Cordite was an improvement over existing powders as it had a lower chamber pressure, but it held a higher pressure over a longer period. The combustion temperature was also lower, which reduced throat erosion and extended bore life. Since that time the variations of Smokeless powders have exploded.
Smokeless powder comes in all different forms, using Nitrocellulose as a base (Single Base Powders) to using a combination of Nitrocellulose and Nitroglycerin (Double Base). There does exist some powders that use one more constituent, Nitroguanidine, forming a Triple Base powder. Nitroguanidine is commonly used as a propellant in airbags, and in large bore artillery. One of the advantages of Nitroguanidine is that is burns as a lower temperature, this reduces throat erosion, desirable for large caliber expensive cannon barrels. However it is also hygroscopic, which can pose long term storage issues.
In 2015 a company called Stealth Gunpowder advertised a smokeless powder which utilized Nitroguanidine, however in researching for this write up it would appear their website is no longer active. The product never materialized.

• USING THE INFORMATION:
1/ Decide whether each statement agrees with the smokeless powder passage: (a) Cordite had a higher chamber pressure than existing powders. (b) Nitroguanidine is hygroscopic. (c) Double Base powders combine Nitrocellulose and Nitroglycerin. Answer yes or no for each and quote the deciding words.
2/ Retype the part of the smokeless powder passage that starts at the words "Smokeless powder comes" and stops after the words "term storage issues.", without any change.

• INPUT DATA:
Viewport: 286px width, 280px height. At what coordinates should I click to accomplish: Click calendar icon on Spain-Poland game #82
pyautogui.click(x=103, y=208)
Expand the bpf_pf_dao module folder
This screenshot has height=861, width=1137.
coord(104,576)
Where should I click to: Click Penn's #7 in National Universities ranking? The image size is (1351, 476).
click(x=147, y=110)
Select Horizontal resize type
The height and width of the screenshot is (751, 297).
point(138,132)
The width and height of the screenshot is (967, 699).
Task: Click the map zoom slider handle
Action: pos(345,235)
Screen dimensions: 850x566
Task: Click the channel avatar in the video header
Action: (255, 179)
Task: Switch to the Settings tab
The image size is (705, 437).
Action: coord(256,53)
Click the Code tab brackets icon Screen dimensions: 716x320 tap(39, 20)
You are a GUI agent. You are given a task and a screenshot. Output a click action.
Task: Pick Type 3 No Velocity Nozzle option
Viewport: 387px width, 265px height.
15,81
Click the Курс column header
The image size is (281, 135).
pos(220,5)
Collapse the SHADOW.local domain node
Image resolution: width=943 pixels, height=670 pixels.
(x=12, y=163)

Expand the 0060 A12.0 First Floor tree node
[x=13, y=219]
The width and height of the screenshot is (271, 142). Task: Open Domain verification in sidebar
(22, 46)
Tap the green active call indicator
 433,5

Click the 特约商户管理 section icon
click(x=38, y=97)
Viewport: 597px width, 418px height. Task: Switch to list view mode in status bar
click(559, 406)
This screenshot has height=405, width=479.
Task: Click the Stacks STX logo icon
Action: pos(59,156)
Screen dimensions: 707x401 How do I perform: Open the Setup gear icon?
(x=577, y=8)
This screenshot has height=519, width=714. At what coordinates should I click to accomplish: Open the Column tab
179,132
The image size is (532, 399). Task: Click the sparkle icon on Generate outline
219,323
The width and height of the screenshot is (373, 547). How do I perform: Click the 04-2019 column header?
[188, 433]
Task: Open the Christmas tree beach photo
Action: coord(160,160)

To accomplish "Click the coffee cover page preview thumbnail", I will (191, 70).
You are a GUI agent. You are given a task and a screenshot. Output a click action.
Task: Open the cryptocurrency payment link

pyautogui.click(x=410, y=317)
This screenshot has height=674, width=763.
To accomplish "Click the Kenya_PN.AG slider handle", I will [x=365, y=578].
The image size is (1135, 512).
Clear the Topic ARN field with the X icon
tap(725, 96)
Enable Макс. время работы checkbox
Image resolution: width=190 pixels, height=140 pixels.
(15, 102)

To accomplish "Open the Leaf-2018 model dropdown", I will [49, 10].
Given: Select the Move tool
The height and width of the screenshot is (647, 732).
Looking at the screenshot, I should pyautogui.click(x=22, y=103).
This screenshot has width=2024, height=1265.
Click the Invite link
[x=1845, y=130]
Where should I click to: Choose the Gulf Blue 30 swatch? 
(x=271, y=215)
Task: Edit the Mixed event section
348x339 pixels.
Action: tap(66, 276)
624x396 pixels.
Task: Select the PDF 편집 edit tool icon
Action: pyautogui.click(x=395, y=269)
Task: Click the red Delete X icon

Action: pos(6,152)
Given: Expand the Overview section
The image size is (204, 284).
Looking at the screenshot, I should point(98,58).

• PER-TASK OUTPUTS:
1/
(a) No: "it had a lower chamber pressure"
(b) Yes: "However it is also hygroscopic, which can pose long term storage issues."
(c) Yes: "using a combination of Nitrocellulose and Nitroglycerin (Double Base)"

2/
Smokeless powder comes in all different forms, using Nitrocellulose as a base (Single Base Powders) to using a combination of Nitrocellulose and Nitroglycerin (Double Base). There does exist some powders that use one more constituent, Nitroguanidine, forming a Triple Base powder. Nitroguanidine is commonly used as a propellant in airbags, and in large bore artillery. One of the advantages of Nitroguanidine is that is burns as a lower temperature, this reduces throat erosion, desirable for large caliber expensive cannon barrels. However it is also hygroscopic, which can pose long term storage issues.